We also note for the record that Gillis's case is not a situation analogous to civil contempt in that he holds the keys to his own fate. In contrast to cases such as Rodriguez v. Briley, 403 F.3d 952 (7th Cir.2005), Freeman v. Berge, 441 F.3d 543 (7th Cir.2006), or even, as we discussed above, Trammell, Gillis did not hold the keys to his own release. He may have held the keys to the final 2 days at stage one of his BMP, but not to the entire period. In contrast, Rodriguez could have corrected his situation immediately. He missed many meals because he refused to put his belongings in a storage box before leaving his cell to go to the cafeteria. He could have gone to meals immediately had he complied. We said:


[W]e think that deliberate noncompliance with a valid rule does not convert the consequences that flow automatically from that noncompliance into punishment.
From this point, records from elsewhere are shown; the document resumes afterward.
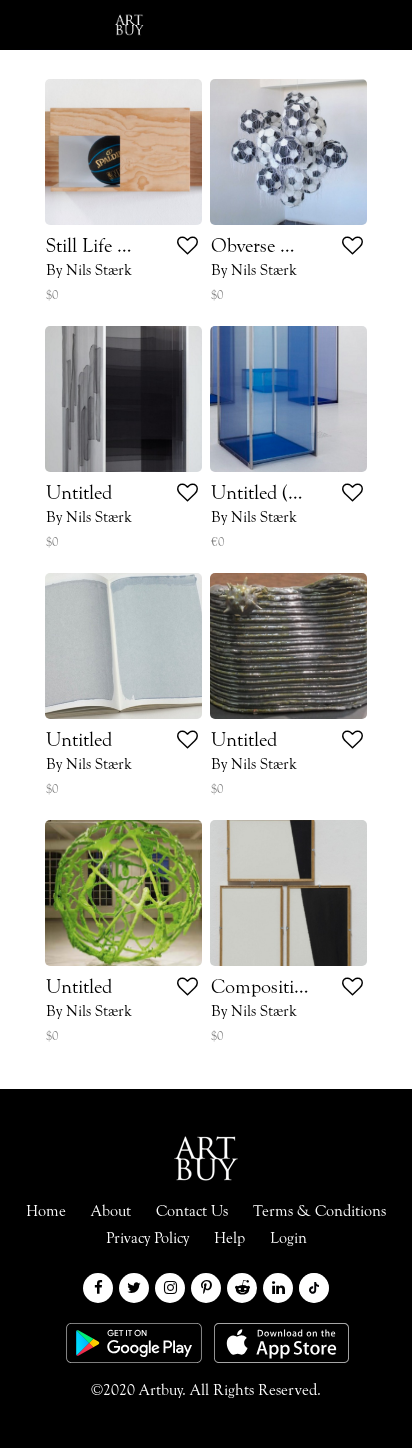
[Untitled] (123, 399)
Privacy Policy (147, 1239)
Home (46, 1212)
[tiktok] (314, 1288)
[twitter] (134, 1288)
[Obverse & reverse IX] (288, 152)
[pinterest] (206, 1288)
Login (249, 25)
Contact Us (192, 1212)
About (111, 1212)
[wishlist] (187, 248)
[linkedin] (278, 1288)
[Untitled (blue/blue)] (288, 399)
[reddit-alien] (242, 1288)
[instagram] (170, 1288)
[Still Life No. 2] (123, 152)
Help (229, 1239)
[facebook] (98, 1288)
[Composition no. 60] (288, 893)
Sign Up (347, 25)
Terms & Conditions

Rodriguez punished himself.


403 F.3d at 952-53. Freeman refused to comply with a rule which required that inmates—who were in solitary confinement and fed in their cells—must be standing in the middle of their cells, with the lights on, wearing trousers or gym shorts in order to get their food delivered. Freeman would not put his pants on and so was denied food. We said, "[T]here is a difference between using food deprivation as a punishment and establishing a reasonable condition to the receipt of food." 441 F.3d at 545.


The BMP is different. It is not simply a natural consequence "automatically" growing out of a rule infraction. It is much more elaborate. An inmate who refuses to put on his trousers can correct his situation immediately by putting them on. In contrast, defendants did not simply take Gillis's blanket away until he conformed with the rule. Once he received notice that he was to be put in the BMP, he had to complete the whole program; he couldn't make it stop. To say he could have avoided the program altogether by not breaking the rules in the first place would be to severely limit valid Eighth Amendment claims. One could say that most punishments could be avoided by simply following the rules. In a broader sense, no one would be in prison if everyone simply followed the rules. Freeman and Rodriguez are inapposite.


The inevitable conclusion that Gillis's due process claim also survives summary judgment follows from our discussion of his treatment under the BMP. Gillis may well be able to convince a jury that the program imposes an atypical and significant hardship even measured against the ordinary incidents of life at Supermax, thus establishing a liberty interest.


Also, defendants have not shown that they are entitled to qualified immunity. They cannot show that in 2002, when these events occurred, it was not well-established that denial of shelter, heat, and hygiene items implicated an inmate's constitutional rights.


As always in conditions of confinement cases, we are reluctant to interfere with the administration of the prisons. See Mathews v. Eldridge, 424 U.S. 319, 96 S.Ct. 893, 47 L.Ed.2d 18 (1976); Westefer v. Snyder, 422 F.3d 570 (7th Cir.2005). But our reluctance does not mean we can avoid our obligation to carefully evaluate constitutional claims, such as this one. In addition, we question how much this particular case will affect the administration of the prisons. It is unclear what exactly the status of the BMP program is at Supermax. Gillis contends that the policy "is currently in effect. . . . Inmates continue to be denied a hearing prior to placement on BMP." Defendants, with notable ambiguity, say that "[a]lthough the policy may still be in effect, the BMP program is no longer used" at Supermax.


The judgment of the district court is VACATED and this case is REMANDED for further proceedings consistent with this opinion.